第2話 焼かれた村
「・・・はっ!?」
目を覚ますと、地面に仰向けに寝ていた。
どんよりした灰色っぽい青空が広がっている。
一番に思ったのは、焦げくさい。
スンスン
普段嗅いだことなに焦げくささだ。
起き上がって周りを見渡すと、何かの残骸が目に入った。
そこら中、残骸だらけだ。
その残骸は黒く焦げて、燃えた後みたい。
うっすらと煙が出ている。
多分、家だったであろう残骸。
解体現場みたいに打ち壊されている。
そしてそこに人間が突き刺さっている。
人間が突き刺さっている?
目の前の映像としては認識できる。
でも、脳がそれを処理して飲み込めない。
よく見れば、そこら中に何かが転がっている。
人間だ。
バラバラになっていたり、グチャグチャになっていたり。でもみんな死んでいる。
なんだここは?
ここはどこなんだ?
なんで人が死んでるんだ?
先ほどの誰かとの会話は、俺の頭の中からぶっ飛んでいた。正直、人の死体を見るのなんて、じいちゃんの葬式以来初めてだ。
それが、こんなにも死が転がっている。
こんなことあっていいのか。
アニメやゲームでは見慣れていた風景のはずだった。アクションSF映画でも見慣れていたはずだった。
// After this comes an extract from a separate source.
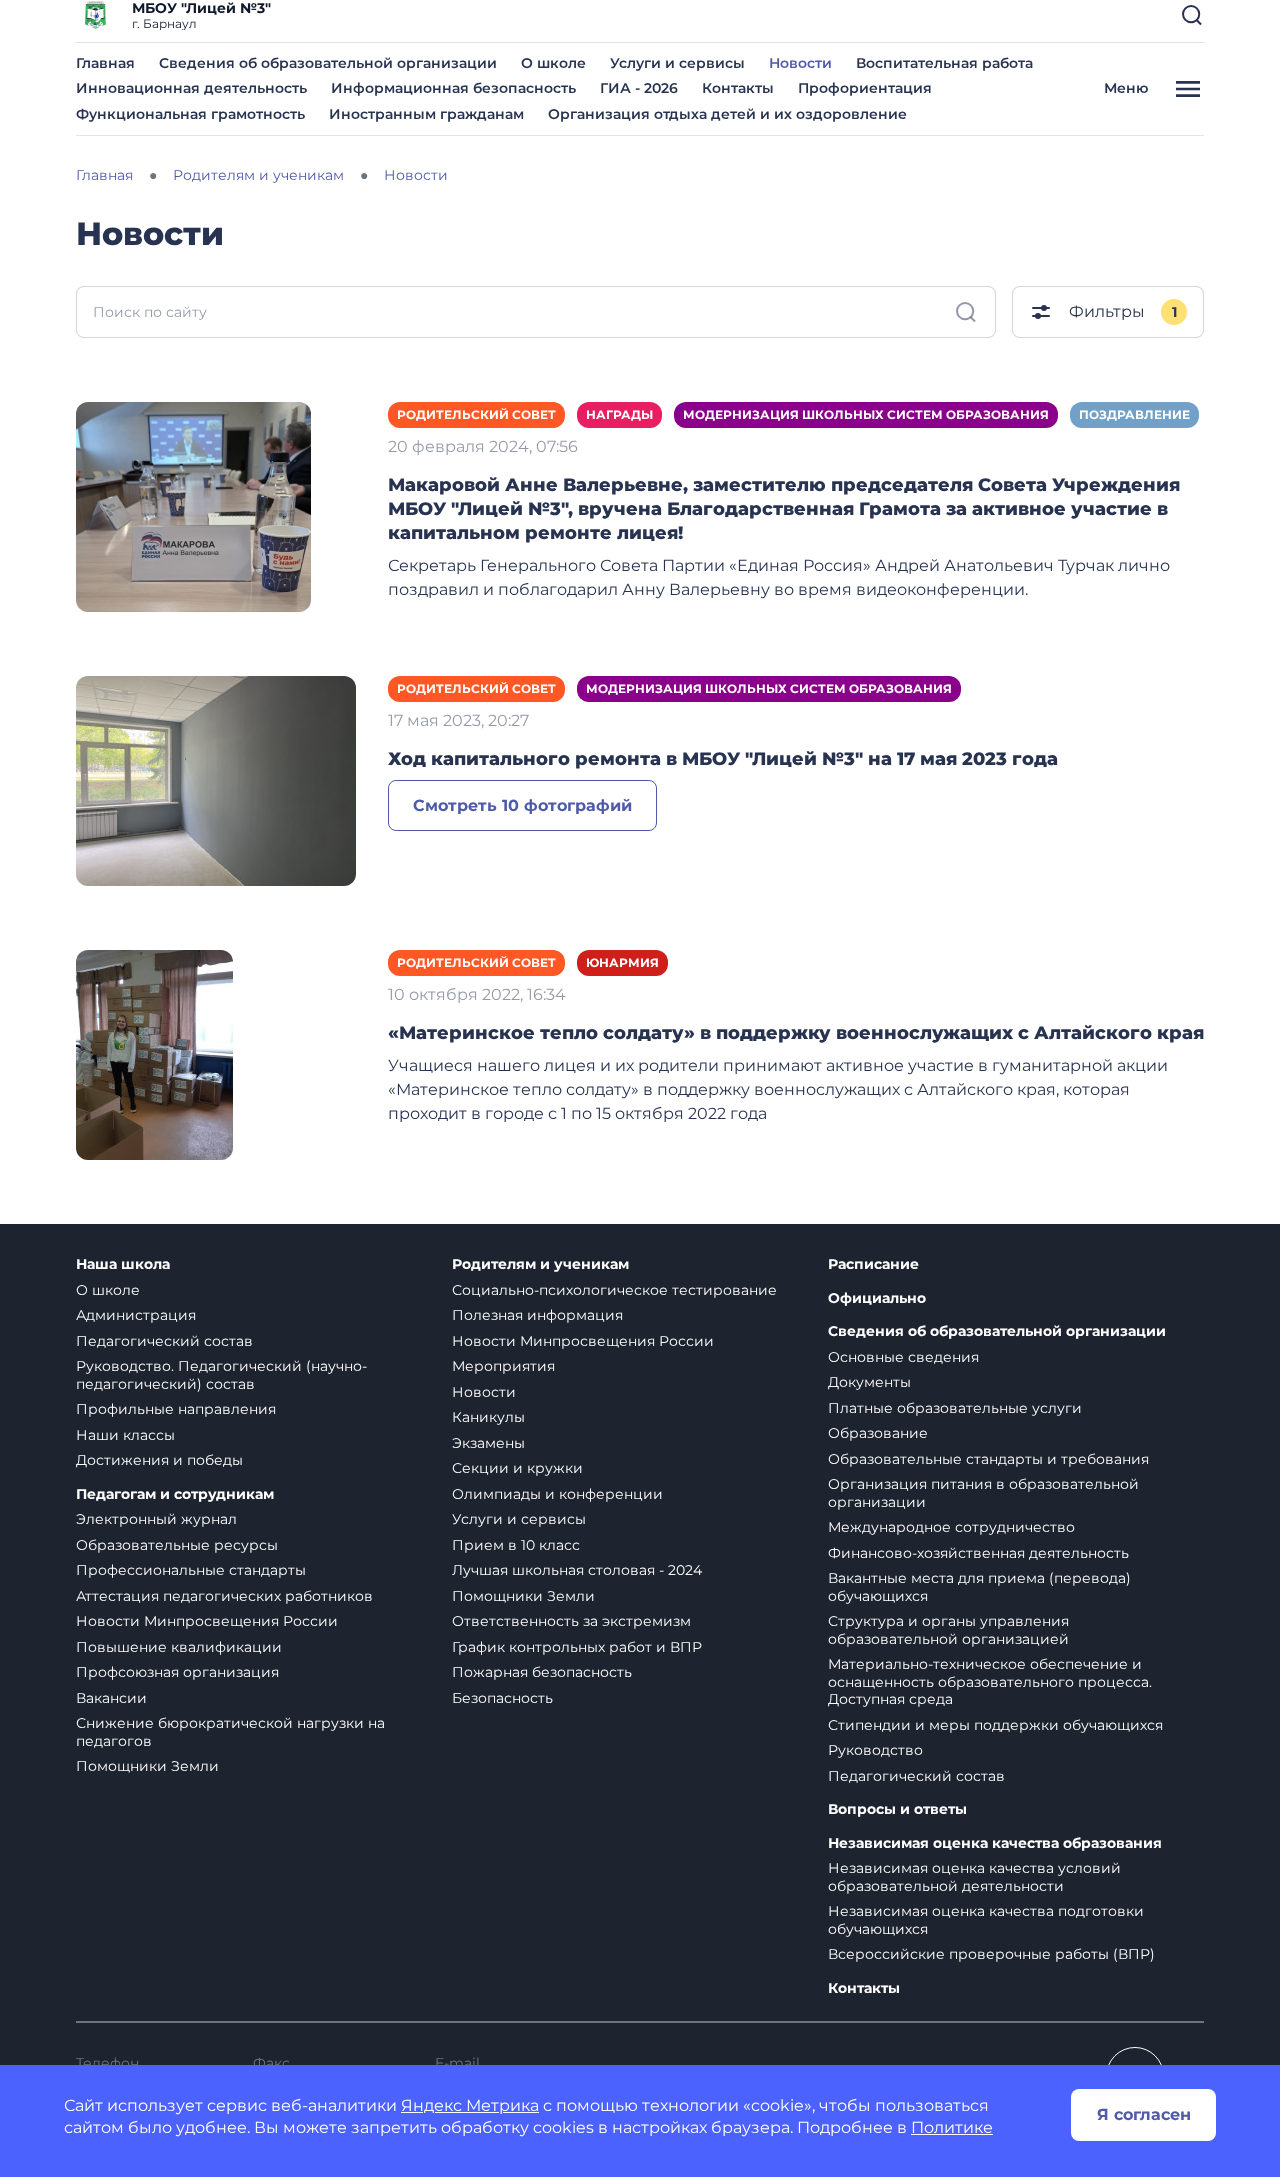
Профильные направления (176, 1409)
あれは所詮風景でしかなかったのだ。
目に見えるもの、匂い、音、雰囲気。
俺の五感にブワッと迫ってくる。
「だっ、誰かあ〜〜〜!!」
「誰かいませんかあ〜〜〜!?!?」
俺は情けない声で叫んでいた。
意味もなく誰かを呼んでいた。
この時のことは、よく覚えていない。
***
それからどれくらい叫んでいただろう?
「おい!おい!坊主!生きてるか!?」
頰をパンパン叩かれて、目を開ける。
目の前には必死な顔をしたおっさんがいた。
「大丈夫か!?」
「えっ、あっ、はい!大丈夫です!」
大丈夫なわけない。
テンパっていたので、普通に大丈夫ですと答えてしまった。多分自分が何言っているかも分かっていない。
「怪我は?」
「怪我は・・・ないです」
おっさんは、ぎゅっと眉を寄せて言った。
「結界石は取られちまった。もうすぐここも霧に覆われる。坊主はこの村のもんか?」
「え、っと、僕は・・・」
まさか違う世界から来ました、とも言えずモゴモゴと口ごもっていると、
「早く逃げるぞ。行くあてが無いなら、俺らのキャンプに来い」
俺をまっすぐ見下ろしてそう言ってくれた。
髭もじゃのおっさんだけど、青い目が綺麗だと思った。
まっすぐで力強い目だ。
この人は生きていると思った。
「俺はロズだ」
「マスダリョウヘイです」
ロズさんの差し出された手をぎゅっと握ると、ぐいっと引っ張ってくれる。
とても力強い。
「マスダリョーヘイ?長い名前だな」
「マスダが苗字で、リョウヘイが名前です」
「・・・なんて呼べばいいんだ?」
「えっと、じゃあ、マスダで」
「わかった。マスダな」
立ってみると、ロズさんは意外と背が低かった。
俺の胸あたりまでしかない。
体つきは俺の2倍がっしりしているが。
「キャンプまで走るぞ!」
「はい!」
ロズさんが怪しいとか、1ミリも考えられなかった。ロズさんだけが地獄に垂らされた蜘蛛の糸だと思った。
死から逃れるように、ロズさんを追って必死に走り出した。